The U.S. Postal Service will reduce the price of its offerings on Sunday, including decreasing the cost of a stamp for only the second time ever and the first time in 97 years.
The price drop comes after a protracted legal battle following the scheduled expiration of a temporary, emergency surcharge the mailing agency instituted to recuperate the losses it suffered during the recession. The cost of a stamp for a regular-sized letter will drop two cents to 0.47; international letters will drop from $1.20 to $1.15 and postcards will decrease from 35 cents to 34 cents.
While the price change is inconsequential to the occasional mail user, the exigent surcharge has caused significant backlash in the mailing community and continues to drive divisions between postal management, its customers and members of Congress.
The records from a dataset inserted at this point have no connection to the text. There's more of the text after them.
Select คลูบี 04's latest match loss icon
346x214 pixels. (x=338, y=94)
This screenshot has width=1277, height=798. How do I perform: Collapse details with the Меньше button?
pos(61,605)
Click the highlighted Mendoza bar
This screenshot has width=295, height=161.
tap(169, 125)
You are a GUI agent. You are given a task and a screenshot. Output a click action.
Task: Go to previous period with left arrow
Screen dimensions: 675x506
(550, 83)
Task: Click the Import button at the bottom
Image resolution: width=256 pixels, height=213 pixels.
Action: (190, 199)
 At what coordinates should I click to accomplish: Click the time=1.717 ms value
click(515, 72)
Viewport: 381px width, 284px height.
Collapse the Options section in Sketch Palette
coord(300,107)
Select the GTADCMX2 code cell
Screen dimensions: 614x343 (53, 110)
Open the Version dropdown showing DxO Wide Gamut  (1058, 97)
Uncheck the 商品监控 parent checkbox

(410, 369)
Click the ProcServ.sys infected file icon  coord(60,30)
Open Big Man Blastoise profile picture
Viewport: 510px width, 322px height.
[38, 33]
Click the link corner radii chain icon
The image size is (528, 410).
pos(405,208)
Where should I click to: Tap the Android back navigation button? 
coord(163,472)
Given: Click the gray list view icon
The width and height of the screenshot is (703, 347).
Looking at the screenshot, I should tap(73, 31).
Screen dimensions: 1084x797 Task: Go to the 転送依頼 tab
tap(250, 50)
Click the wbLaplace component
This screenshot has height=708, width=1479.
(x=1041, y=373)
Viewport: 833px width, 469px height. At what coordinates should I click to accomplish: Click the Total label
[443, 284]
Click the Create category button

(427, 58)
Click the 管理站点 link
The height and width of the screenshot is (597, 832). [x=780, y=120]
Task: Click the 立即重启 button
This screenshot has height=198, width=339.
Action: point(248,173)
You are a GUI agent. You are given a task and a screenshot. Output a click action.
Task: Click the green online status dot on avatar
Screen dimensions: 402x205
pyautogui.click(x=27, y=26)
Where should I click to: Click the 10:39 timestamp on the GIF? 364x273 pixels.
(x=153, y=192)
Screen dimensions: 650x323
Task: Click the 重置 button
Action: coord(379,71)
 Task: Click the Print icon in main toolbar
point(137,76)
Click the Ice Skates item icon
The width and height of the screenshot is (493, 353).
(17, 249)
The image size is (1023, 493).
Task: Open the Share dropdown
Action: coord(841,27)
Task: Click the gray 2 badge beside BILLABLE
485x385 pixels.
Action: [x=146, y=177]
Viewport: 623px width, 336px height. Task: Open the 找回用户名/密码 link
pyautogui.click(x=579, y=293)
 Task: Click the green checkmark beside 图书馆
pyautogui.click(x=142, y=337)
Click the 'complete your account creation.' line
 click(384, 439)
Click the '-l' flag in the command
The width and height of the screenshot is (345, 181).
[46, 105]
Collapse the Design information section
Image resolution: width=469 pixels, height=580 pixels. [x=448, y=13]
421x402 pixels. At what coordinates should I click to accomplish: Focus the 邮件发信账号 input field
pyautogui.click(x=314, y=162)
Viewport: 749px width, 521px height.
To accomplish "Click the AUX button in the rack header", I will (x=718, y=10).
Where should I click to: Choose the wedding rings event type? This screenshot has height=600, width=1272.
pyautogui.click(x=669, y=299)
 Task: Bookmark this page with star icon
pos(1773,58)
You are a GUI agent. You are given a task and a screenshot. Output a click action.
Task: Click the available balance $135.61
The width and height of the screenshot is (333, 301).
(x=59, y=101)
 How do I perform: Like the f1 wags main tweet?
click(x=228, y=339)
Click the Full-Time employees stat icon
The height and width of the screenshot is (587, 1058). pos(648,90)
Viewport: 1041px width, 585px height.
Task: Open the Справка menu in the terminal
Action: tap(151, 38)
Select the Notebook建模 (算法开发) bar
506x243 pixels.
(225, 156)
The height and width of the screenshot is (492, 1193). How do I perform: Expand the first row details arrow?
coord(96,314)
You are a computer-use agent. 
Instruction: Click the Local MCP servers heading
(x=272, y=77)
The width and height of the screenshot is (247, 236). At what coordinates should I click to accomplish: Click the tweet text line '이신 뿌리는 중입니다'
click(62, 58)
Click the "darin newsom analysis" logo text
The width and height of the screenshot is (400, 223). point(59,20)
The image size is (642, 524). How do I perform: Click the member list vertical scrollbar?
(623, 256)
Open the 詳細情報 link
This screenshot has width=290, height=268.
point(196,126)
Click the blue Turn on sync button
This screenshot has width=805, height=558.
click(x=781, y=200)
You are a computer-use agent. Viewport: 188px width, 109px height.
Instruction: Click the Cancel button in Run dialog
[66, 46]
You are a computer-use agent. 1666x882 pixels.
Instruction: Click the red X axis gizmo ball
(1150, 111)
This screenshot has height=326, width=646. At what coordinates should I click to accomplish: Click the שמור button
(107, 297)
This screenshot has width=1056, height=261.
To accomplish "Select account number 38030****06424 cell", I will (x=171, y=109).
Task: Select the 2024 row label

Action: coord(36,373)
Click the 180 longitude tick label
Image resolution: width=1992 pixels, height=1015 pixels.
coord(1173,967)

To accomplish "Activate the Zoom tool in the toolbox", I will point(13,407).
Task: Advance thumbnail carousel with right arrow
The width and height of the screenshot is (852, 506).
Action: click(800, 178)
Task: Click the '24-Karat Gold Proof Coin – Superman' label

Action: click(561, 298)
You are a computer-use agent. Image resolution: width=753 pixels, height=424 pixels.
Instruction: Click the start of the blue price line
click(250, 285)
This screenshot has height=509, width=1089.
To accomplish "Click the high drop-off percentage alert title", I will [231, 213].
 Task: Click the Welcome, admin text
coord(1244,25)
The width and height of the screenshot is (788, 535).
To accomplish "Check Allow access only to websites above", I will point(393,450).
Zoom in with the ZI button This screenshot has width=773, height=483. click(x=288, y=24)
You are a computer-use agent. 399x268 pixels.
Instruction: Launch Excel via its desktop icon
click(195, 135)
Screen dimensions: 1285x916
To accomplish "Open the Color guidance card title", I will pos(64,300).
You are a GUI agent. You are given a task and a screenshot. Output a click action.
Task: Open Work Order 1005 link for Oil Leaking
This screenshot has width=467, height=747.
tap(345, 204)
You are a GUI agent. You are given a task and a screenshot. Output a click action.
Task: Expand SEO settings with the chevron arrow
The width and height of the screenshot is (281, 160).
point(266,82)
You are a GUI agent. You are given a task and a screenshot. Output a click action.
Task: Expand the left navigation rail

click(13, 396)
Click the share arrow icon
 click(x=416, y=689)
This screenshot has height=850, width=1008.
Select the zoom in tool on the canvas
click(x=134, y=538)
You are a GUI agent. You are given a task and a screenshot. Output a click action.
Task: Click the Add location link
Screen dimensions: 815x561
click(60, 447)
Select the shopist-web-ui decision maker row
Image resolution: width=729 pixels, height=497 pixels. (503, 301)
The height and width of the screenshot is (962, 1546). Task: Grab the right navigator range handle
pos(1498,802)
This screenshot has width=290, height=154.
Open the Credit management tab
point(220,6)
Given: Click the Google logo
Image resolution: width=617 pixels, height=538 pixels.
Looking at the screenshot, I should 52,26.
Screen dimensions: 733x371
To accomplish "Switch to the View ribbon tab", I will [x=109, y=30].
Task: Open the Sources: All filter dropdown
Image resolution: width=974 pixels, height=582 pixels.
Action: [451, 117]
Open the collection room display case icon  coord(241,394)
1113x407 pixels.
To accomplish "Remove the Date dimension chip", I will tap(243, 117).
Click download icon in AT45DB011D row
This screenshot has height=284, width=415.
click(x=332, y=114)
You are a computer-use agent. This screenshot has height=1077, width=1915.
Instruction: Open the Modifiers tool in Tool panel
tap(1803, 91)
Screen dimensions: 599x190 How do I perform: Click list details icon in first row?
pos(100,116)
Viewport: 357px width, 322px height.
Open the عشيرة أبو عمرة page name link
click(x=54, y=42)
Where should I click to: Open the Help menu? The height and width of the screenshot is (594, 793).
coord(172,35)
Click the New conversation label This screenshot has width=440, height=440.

The Postal Service is terminating the surcharge -- which allowed the agency to bypass its mandate to increase its rates solely to match inflation -- only after the Postal Regulatory Commission and a federal court ruled USPS could not continue charging the higher prices in perpetuity.
The Postal Service asked for the emergency rate in 2013, citing the effects of the recession on its business to justify a 4.3 percent increase. Under a 2006 law, USPS can only raise its prices by the rate of inflation except under extraordinary circumstances.
With significant controversy, the Postal Service argued the recession constituted such a circumstance, and its oversight body -- the PRC -- obliged, but set a cap on the amount of money USPS could bring in as a result of the higher prices. The higher rates went into effect in 2014. The Postal Service was set to hit that ceiling in August of 2015, and it challenged the need for the cap in court. The mailing industry joined the case to argue the recession never should have justified a rate increase.
A federal appeals court denied the USPS contention that the emergency rates should become permanent. Instead, the court said, the aftermath of the recession has become “the new normal,” and the Postal Service must adjust to that reality.
The court also ruled, however, PRC had arbitrarily decided USPS could only count one year of revenue from a customer lost due to the recession when determining the cap for how much money the agency could collect from the emergency rates. The court remanded the “count once” provision back to PRC, instructing it to use a more evidence-based approach to determine the effects of a lost customer. If, for example, a postal customer lost his job and decided to cancel his cable television subscription, USPS would lose the business of the cable company mailing his bill for as long as he went without his subscription, not just for 12 months.
The PRC issued a new ruling for how much revenue the Postal Service could collect from the surcharge, a cap of $4.6 billion the agency will hit on Sunday. The Postal Service again challenged that ruling in federal court, but to no avail.
The emergency price was providing USPS hundreds of millions of dollars in bonus revenue each quarter since its implementation, helping the agency stay operationally profitable since the implementation of the rate.
“Given our precarious financial condition and ongoing business needs, the price reduction required by the PRC exacerbates our losses,” said Megan J. Brennan, postmaster general and CEO. “This unfortunate decision heightens the importance of the review of our ratemaking system, which our regulator is required to conduct later this year.”
To mailers, however, the price drop came as welcome news.
“The sense of relief and satisfaction over at the PRC must be second only to that of the postal customers, who shouldered both recovery from the Great Recession and above-inflation postage rates,” said Stephen Kearney, executive director of the Alliance of Non-Profit Mailers, in a statement.
Lawmakers in both parties had hoped to address the pricing issue before the surcharge expired, but those representing states with a large mailing industry have opposed making the higher rates permanent. The 2015 Improving Postal Operations, Service and Transparency (iPost) Act, a comprehensive postal reform bill with bipartisan backing, would remove the expiration date and use the increased prices as a baseline for future pricing decisions.
Brennan requested congressional intervention so the agency would have the revenue to “invest in the future.”
“We continue to seek legislative reforms to put the Postal Service back on a sustainable financial path, and pricing is an important component,” the postmaster general said.